> EXTRACT
Copper would also precipitate any silver from a sulfate solution as elemental silver forming a copper sulfate solution, but silver sulfate being so insoluble, I suspect that was residual silver nitrate solution before using the copper buss bar.


Silver chloride or any silver sulfate can be filtered from silver nitrate solution before precipitating the silver with a buss bar.

Save anything until you know what it is and how to deal with it to get any values or how to dispose of safely.

saving powders I would give few wash's with boiling water (keeping solution very hot till all powders settle, then neutralize powders with hydroxide solution, dry them, roast them red hot, store in sealed jar with label of where they came from and what you suspect they are, then search for Hokes book and do her experiments of getting acquainted with metals and acids, you will soon learn to deal with most anything you will encounter.

Edit to add: the salts (byproducts) from making nitric acid are very useful, to me it is just part of the chemicals I bought when I bought sulfuric acid and nitrate salts, why would I want to dispose of a chemical I may need to go and buy for some other process, or for some other chemical reaction I may want to do. these are sodium or potassium sulfates or bisulfates depending on your process for making your nitric acid. very useful in our field of recovery and refining of precious metals.

Hope I explained this proper to be understandable.

> SET TASK
According to the extract on silver recovery, what byproduct salts come from making nitric acid? These records are not required.

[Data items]
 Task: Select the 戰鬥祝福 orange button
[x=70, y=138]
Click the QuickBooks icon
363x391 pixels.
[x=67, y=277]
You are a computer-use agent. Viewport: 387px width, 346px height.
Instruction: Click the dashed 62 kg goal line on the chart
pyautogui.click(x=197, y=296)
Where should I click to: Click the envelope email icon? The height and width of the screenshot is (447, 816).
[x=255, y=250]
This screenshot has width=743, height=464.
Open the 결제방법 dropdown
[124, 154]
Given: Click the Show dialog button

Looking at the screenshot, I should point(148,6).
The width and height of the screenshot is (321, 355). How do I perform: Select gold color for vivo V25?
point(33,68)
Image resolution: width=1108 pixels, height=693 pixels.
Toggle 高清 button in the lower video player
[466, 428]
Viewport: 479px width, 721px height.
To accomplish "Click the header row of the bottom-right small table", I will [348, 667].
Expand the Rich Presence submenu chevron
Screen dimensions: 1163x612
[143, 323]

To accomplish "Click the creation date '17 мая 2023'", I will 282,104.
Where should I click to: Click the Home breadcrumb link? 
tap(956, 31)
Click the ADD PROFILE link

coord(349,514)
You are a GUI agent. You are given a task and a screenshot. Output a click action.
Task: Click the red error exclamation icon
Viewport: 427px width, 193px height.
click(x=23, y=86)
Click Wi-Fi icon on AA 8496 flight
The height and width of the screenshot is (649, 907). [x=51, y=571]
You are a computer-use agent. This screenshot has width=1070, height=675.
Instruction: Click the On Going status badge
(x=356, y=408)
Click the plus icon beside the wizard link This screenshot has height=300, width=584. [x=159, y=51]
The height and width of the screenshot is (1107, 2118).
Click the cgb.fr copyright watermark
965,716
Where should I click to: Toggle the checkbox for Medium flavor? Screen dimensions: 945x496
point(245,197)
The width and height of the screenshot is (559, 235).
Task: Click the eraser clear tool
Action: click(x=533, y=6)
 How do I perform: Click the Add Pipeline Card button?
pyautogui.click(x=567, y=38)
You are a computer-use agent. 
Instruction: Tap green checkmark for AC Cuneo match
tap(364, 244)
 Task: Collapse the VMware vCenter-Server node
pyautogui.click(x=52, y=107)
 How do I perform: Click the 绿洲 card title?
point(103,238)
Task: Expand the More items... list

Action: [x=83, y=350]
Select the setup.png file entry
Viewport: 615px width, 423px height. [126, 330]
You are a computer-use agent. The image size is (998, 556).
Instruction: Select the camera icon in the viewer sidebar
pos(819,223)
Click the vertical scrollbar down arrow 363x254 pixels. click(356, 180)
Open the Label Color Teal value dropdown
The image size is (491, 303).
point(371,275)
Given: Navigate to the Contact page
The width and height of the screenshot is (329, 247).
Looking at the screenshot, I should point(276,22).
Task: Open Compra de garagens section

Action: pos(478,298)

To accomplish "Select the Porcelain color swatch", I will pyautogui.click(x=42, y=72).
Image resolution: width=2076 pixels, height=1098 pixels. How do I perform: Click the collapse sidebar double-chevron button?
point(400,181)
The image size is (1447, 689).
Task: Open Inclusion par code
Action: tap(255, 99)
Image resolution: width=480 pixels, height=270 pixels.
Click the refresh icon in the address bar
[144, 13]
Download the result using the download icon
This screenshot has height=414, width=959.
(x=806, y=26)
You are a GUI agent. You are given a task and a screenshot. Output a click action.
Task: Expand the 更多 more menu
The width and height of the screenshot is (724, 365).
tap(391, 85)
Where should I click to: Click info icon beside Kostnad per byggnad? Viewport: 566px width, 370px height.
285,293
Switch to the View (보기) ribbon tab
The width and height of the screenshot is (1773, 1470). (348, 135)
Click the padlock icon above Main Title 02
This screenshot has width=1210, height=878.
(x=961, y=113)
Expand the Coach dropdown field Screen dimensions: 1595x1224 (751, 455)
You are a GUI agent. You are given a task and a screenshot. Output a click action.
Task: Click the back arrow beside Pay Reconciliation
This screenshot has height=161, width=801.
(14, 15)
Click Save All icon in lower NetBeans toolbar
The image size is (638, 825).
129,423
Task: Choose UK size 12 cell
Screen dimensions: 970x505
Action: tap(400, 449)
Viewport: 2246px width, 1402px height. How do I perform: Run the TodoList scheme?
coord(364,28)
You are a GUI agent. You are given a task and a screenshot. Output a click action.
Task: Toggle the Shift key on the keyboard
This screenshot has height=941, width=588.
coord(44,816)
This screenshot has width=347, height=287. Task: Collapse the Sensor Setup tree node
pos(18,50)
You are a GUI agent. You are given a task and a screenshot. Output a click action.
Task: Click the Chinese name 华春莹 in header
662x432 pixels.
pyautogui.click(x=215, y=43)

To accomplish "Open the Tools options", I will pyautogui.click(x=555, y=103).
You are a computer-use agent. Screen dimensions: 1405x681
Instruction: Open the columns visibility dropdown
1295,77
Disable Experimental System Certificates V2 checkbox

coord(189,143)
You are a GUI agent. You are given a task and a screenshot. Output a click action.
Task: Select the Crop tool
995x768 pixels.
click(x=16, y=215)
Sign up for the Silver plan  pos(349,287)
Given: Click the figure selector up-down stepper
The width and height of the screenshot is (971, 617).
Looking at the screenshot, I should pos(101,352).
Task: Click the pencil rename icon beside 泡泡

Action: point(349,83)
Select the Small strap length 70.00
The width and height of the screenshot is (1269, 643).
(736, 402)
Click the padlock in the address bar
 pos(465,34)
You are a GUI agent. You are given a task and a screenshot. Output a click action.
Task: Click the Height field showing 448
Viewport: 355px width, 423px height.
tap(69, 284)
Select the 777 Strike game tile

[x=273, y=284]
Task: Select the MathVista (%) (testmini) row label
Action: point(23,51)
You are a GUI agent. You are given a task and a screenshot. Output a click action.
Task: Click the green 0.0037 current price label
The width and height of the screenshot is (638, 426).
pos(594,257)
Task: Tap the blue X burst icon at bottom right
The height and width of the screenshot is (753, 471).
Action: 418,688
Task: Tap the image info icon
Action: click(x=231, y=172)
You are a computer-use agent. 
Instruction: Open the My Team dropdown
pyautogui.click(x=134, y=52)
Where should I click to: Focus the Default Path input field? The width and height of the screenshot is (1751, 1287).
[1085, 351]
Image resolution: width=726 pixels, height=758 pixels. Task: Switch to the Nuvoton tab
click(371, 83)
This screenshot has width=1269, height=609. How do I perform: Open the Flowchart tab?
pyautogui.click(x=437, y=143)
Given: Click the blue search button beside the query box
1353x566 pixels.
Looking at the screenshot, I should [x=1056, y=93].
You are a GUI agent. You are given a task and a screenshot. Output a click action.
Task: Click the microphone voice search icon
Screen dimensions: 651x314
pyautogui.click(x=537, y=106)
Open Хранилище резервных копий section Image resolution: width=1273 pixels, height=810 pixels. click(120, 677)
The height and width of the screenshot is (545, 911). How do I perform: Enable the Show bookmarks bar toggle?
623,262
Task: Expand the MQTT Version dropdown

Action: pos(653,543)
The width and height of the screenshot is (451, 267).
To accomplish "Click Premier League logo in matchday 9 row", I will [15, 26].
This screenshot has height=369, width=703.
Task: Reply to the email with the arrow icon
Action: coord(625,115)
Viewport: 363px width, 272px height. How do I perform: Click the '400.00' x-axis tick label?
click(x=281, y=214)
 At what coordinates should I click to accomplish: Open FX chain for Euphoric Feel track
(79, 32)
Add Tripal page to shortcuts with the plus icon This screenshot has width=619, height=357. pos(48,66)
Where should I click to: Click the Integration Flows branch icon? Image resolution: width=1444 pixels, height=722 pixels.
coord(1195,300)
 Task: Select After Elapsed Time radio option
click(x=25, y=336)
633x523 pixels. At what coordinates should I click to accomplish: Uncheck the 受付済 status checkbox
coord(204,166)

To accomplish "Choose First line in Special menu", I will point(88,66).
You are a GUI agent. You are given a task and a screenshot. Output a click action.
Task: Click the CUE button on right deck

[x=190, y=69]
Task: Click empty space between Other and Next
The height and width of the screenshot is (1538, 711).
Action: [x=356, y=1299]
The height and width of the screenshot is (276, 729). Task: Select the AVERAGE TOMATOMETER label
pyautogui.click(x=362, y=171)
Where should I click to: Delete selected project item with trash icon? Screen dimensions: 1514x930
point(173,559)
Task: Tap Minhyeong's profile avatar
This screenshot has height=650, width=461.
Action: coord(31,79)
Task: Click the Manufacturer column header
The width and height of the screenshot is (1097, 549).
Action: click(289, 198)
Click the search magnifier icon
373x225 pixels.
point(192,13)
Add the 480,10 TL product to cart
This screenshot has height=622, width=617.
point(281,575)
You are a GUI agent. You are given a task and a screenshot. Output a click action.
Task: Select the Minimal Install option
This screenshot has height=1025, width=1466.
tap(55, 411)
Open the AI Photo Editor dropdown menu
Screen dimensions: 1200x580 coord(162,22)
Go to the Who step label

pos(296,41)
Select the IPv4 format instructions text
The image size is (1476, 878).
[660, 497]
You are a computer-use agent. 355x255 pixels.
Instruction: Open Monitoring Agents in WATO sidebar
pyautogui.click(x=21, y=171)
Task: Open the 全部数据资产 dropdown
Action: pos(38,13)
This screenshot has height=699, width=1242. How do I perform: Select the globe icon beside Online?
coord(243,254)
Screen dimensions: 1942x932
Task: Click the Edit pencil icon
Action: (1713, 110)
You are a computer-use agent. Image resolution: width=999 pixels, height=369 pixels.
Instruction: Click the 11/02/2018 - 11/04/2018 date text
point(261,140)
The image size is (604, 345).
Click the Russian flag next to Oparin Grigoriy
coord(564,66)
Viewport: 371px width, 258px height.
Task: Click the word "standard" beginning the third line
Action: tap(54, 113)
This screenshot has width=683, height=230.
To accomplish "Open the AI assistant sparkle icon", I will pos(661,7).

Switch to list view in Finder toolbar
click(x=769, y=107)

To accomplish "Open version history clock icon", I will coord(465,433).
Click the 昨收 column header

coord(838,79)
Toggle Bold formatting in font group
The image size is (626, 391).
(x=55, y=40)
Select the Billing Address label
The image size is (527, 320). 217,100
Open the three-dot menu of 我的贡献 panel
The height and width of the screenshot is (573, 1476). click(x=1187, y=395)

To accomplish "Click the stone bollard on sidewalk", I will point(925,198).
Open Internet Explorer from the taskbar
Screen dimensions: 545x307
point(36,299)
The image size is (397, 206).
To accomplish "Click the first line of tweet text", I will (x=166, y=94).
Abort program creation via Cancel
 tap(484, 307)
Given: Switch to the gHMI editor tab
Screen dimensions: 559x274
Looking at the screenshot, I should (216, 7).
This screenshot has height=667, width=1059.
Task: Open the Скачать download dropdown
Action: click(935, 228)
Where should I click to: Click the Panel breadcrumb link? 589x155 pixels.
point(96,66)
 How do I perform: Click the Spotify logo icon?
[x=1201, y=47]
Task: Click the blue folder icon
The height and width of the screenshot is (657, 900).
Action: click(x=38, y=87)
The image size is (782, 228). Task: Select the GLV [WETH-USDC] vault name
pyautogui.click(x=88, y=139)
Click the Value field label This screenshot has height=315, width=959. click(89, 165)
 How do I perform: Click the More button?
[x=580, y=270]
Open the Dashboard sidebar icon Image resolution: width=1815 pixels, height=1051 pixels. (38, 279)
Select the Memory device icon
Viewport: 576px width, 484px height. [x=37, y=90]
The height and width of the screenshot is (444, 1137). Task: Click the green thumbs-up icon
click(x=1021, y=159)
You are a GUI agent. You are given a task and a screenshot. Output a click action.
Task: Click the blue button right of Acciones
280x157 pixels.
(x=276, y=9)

> TASK RESPONSE
Sodium or potassium sulfates or bisulfates, depending on the process used.